* [DATA LISTING]
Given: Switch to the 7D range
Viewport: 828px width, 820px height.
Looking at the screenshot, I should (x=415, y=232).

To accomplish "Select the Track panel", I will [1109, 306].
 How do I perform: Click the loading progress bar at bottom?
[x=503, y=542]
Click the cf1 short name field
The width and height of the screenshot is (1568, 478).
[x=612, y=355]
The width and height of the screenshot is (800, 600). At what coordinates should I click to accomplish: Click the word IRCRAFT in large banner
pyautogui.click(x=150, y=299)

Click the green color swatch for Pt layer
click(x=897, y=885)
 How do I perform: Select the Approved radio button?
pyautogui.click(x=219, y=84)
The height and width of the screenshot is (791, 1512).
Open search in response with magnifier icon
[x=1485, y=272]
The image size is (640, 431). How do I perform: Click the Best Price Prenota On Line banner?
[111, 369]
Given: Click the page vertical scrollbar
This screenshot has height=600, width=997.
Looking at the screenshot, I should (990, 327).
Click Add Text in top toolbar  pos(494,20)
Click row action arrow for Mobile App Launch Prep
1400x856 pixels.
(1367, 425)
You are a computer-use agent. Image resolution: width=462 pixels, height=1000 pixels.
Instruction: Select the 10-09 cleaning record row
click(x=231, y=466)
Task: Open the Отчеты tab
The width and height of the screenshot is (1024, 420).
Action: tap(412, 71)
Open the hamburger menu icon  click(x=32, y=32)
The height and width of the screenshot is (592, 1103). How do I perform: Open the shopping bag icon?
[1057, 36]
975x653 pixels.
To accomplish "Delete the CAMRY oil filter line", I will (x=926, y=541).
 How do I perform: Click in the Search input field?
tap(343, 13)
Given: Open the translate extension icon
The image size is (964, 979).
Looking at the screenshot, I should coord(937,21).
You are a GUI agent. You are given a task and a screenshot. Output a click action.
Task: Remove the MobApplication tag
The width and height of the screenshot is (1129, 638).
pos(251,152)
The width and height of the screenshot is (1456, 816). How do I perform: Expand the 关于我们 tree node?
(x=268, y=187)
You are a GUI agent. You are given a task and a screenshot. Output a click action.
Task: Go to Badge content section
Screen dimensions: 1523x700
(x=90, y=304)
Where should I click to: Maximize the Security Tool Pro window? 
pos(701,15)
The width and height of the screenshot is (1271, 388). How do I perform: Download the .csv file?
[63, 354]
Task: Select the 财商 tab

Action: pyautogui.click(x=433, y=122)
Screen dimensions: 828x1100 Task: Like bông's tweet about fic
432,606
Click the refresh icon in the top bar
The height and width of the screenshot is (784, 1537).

* [TASK BRIEF] Your task is to restate, word for word, only those lines above that fall between the line holding "The width and height of the screenshot is (800, 600)." and the line holding "Task: Open the Отчеты tab", inclusive.

* [REPLY TO THE EXERCISE]
The width and height of the screenshot is (800, 600). At what coordinates should I click to accomplish: Click the word IRCRAFT in large banner
pyautogui.click(x=150, y=299)

Click the green color swatch for Pt layer
click(x=897, y=885)
 How do I perform: Select the Approved radio button?
pyautogui.click(x=219, y=84)
The height and width of the screenshot is (791, 1512).
Open search in response with magnifier icon
[x=1485, y=272]
The image size is (640, 431). How do I perform: Click the Best Price Prenota On Line banner?
[111, 369]
Given: Click the page vertical scrollbar
This screenshot has height=600, width=997.
Looking at the screenshot, I should (990, 327).
Click Add Text in top toolbar  pos(494,20)
Click row action arrow for Mobile App Launch Prep
1400x856 pixels.
(1367, 425)
You are a computer-use agent. Image resolution: width=462 pixels, height=1000 pixels.
Instruction: Select the 10-09 cleaning record row
click(x=231, y=466)
Task: Open the Отчеты tab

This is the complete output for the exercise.